Header image by Triggertrap user Spencer Pritchett
It’s spring, everyone! Yes, after a long, tough winter, the sun is finally back out, there are leaves on the trees, and thoughts turn to all things fresh and new. And where better to start freshening up than with your portfolio?
Remember your portfolio? Maybe you started putting it together a few years ago to show off your best work and in turn get you the best jobs - but it’s been a few months since you gave it any thought. It’s on your website, hopefully doing its job and attracting new clients, but is it really giving the best impression of you it could be? And is it showing off the photographer you are now, or the photographer you were in 2013?! Who knows, you could be missing out on some massive opportunities!
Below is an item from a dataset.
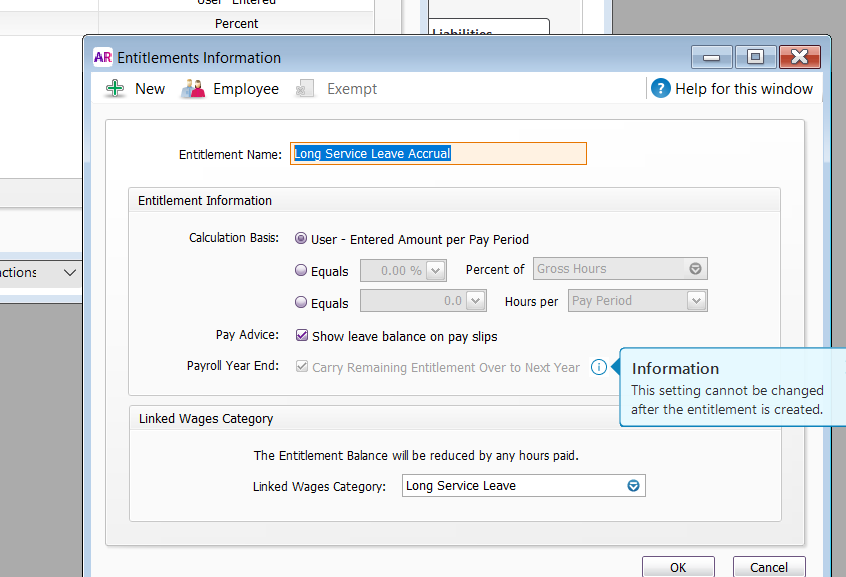Toggle Show leave balance on pay slips
Screen dimensions: 846x577
click(301, 336)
Luckily, Triggertrap is here to help. Below you’ll find our in-house photography experts’ top tips for spring cleaning your portfolio and ending up with a collection of work you can really be proud of.
1. Is this person still you?
Take a look over the images in your portfolio. Consider whether they reflect the photographer you are now. Maybe you’re more interested in long exposure landscapes now, and when you put this together you were doing a lot of portraits. Your portfolio should always be a quick and easy way for potential clients to identify whether you’re the right choice for the job. Express your versatility with a range of styles, for sure - but make sure your specific talents and interests rise to the top.
2. Lose the older work
In the same way that your portfolio should show who the photographer is now, no one wants to see that your best work is from five years ago. It was your greatest then, but if you’ve been working hard on your craft in the intervening years, there must be newer stuff that’s much better. Chances are you’re a much better photographer than you used to be - so be proud of your latest and greatest work!
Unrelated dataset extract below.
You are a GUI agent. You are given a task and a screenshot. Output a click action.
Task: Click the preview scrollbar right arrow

3. Trim off the weak stuff
This is an easy one, but one where you might have to be a bit ruthless with yourself. When it comes to your portfolio, quality is far more important than quantity. You might want to show that you’ve done a wide range of work, but only the very best of the best should be in there. Be honest, be brutal, and get rid of the weaker shots. Your portfolio will be much tighter and much more impressive as a result.
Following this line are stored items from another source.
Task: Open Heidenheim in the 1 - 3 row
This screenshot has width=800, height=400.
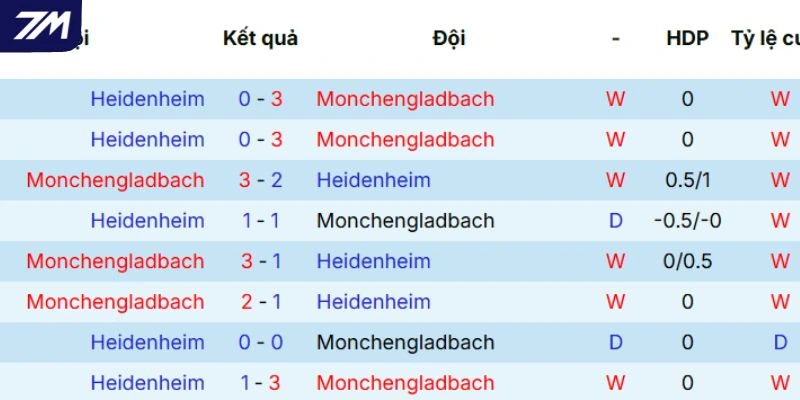Action: coord(147,383)
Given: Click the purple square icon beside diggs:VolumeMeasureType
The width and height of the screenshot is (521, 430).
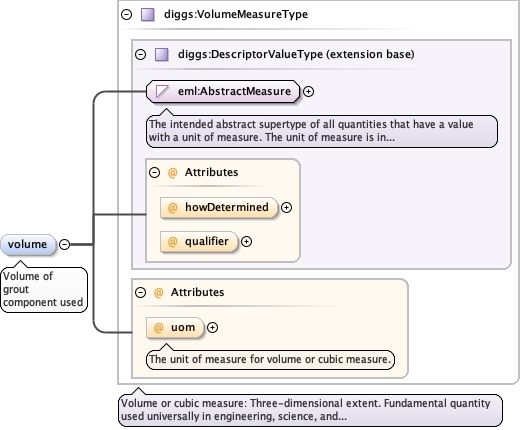Looking at the screenshot, I should (x=147, y=15).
4. Don’t be afraid to re-edit
In tip two we suggested that you’re probably a better photographer now than you were five years ago. Well, that likely applies to your editing, too! If nothing else, evolving technology and the picking up of new tricks and techniques means that your editing style and subsequent images have definitely changed since some of your portfolio’s older images went in. Grab the originals, get into Photoshop (or your preferred editing suite!) and bring them up to speed with your latest work.
5. Crit with a friend
As with anything in life, getting a fresh pair of eyes on a piece of work is always a good idea (you wouldn’t believe how many people proof-read this blog post before it went up!). Get a friend who’ll be as honest and (hopefully) constructive with you as possible and look over each other’s portfolios. There’s a good chance they’ll have an interesting perspective on what constitutes your finest work or what they’d be looking for if they were interested in hiring you. Be brave and you’ll end up with a really considered portfolio of work.